What the exercise asks = Could you repeat the listing word for word, starting with the line that contains "Given: Open the zoom" and going on through the line that contains "Looking at the screenshot, I should (15, 306).", leaving out the pictures?

Data to use =
****************
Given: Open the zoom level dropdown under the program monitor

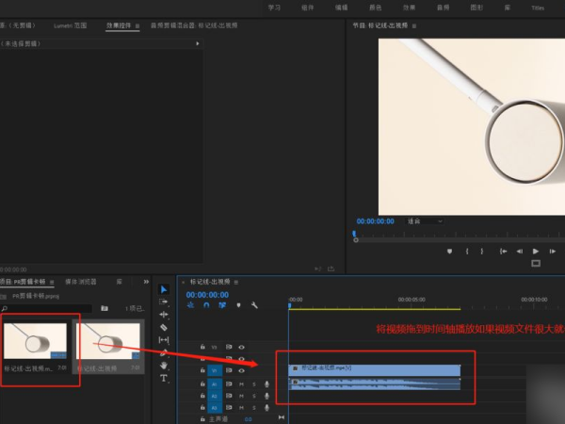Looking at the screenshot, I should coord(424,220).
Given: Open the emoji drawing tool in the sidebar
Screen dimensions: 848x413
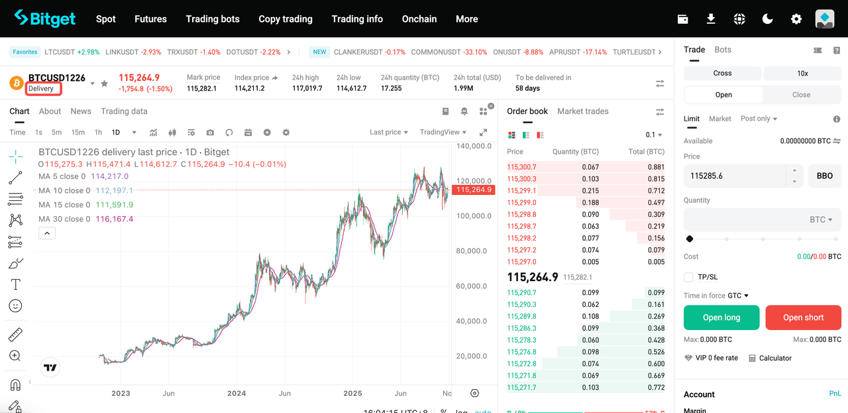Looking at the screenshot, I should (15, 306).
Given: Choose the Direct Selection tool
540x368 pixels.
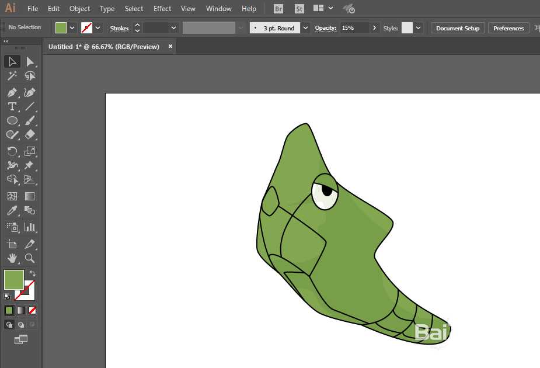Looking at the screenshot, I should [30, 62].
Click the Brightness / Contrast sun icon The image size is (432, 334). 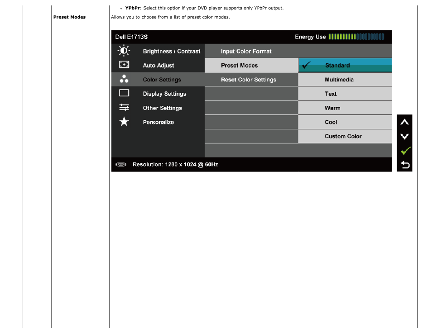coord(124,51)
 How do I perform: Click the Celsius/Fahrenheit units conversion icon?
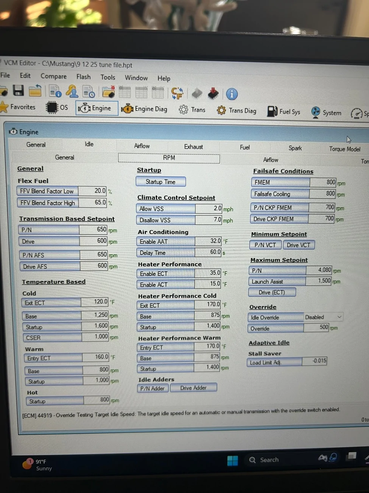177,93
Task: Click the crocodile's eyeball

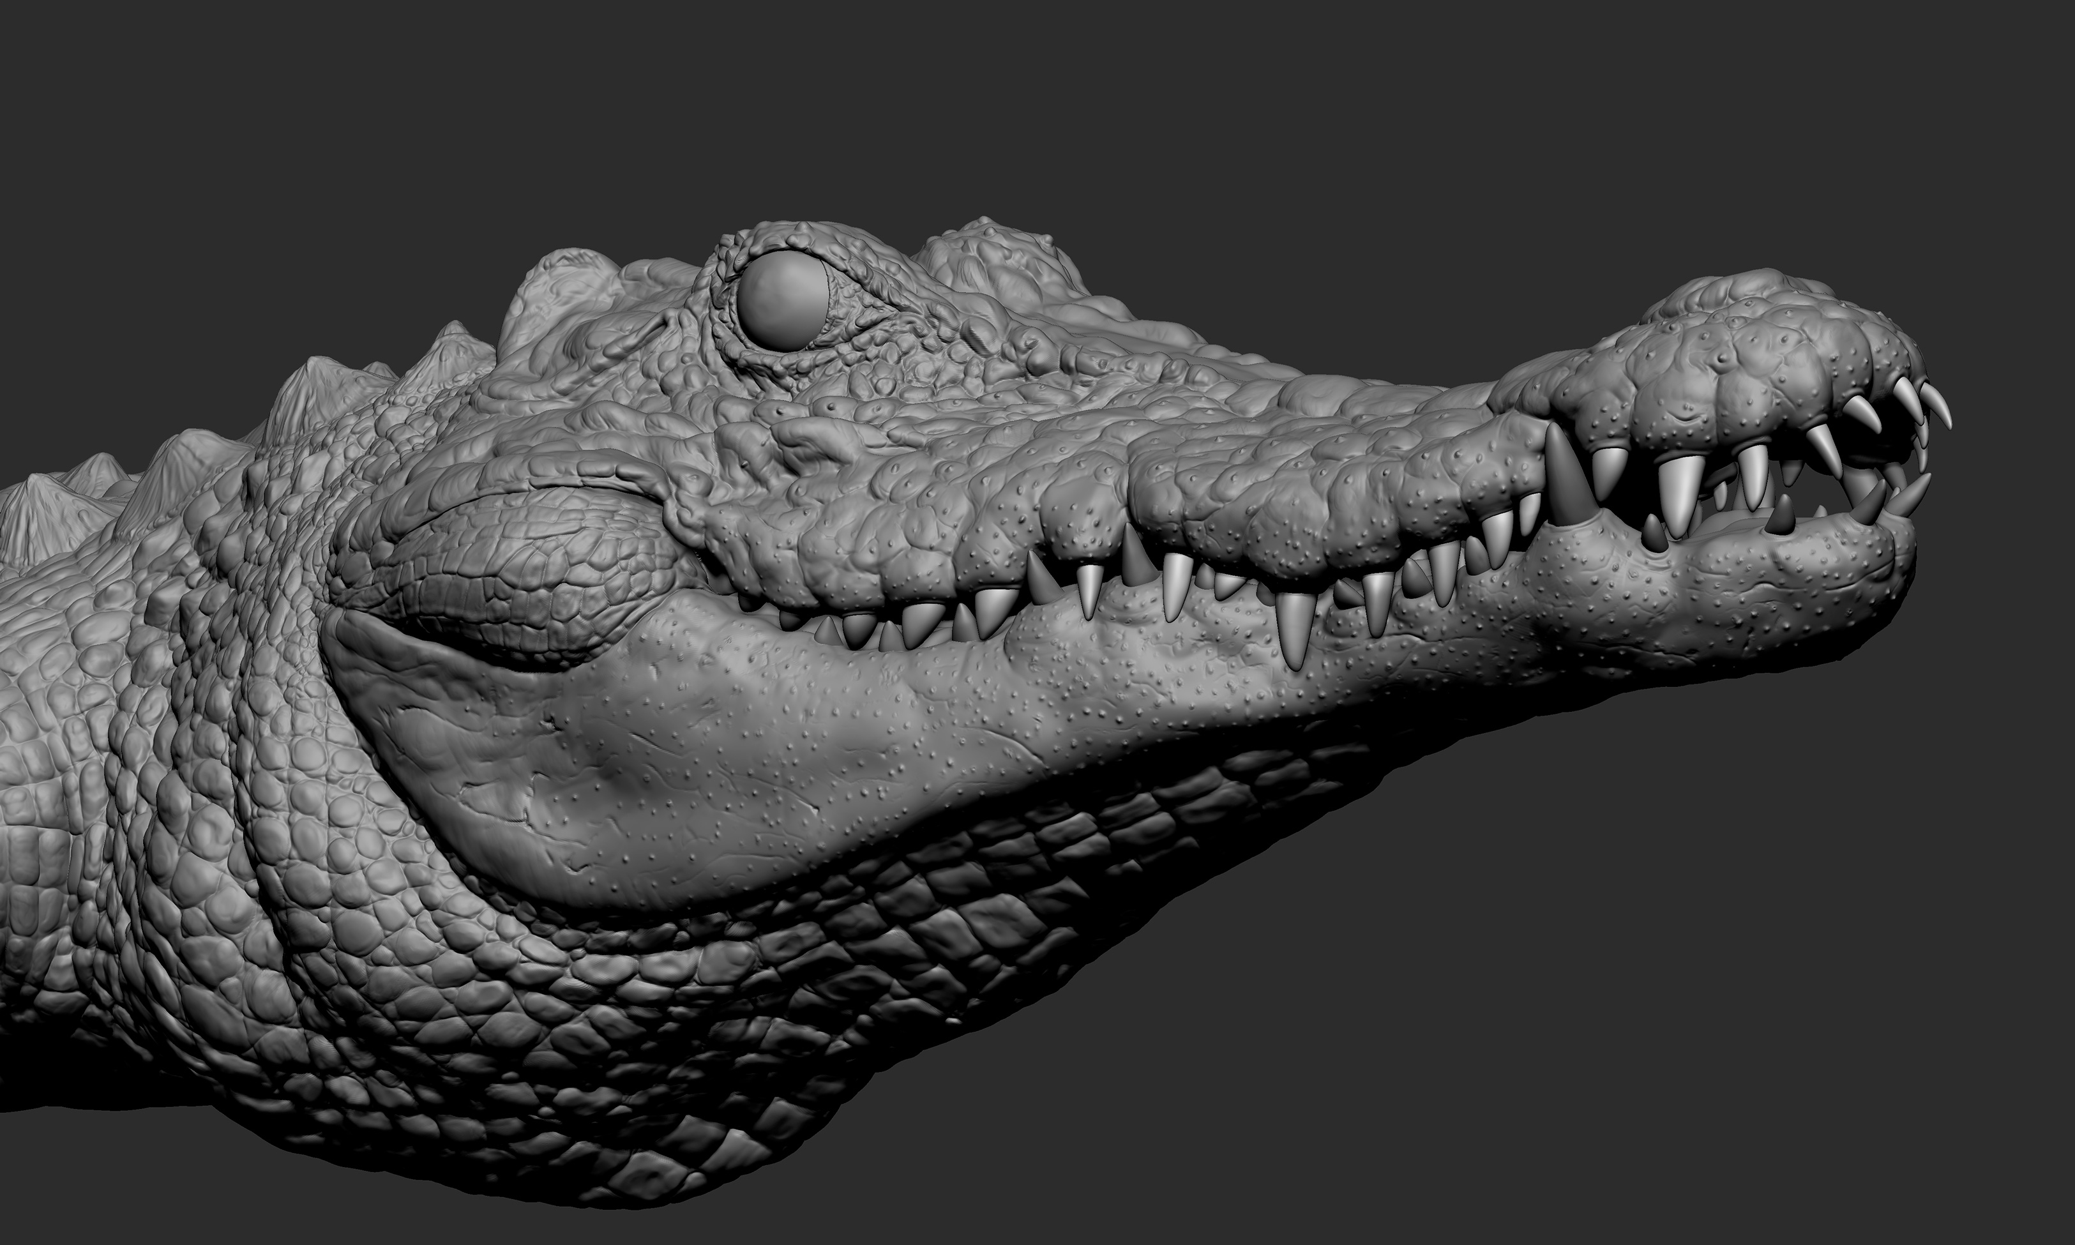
****************
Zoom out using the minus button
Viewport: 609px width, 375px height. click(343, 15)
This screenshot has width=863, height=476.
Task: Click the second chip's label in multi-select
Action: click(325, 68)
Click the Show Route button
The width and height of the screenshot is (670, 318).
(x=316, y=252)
****************
Output of the exercise =
Given: Open the zoom level dropdown under the program monitor

Looking at the screenshot, I should coord(424,220).
Given: Open the emoji drawing tool in the sidebar
Screen dimensions: 848x413
Looking at the screenshot, I should (15, 306).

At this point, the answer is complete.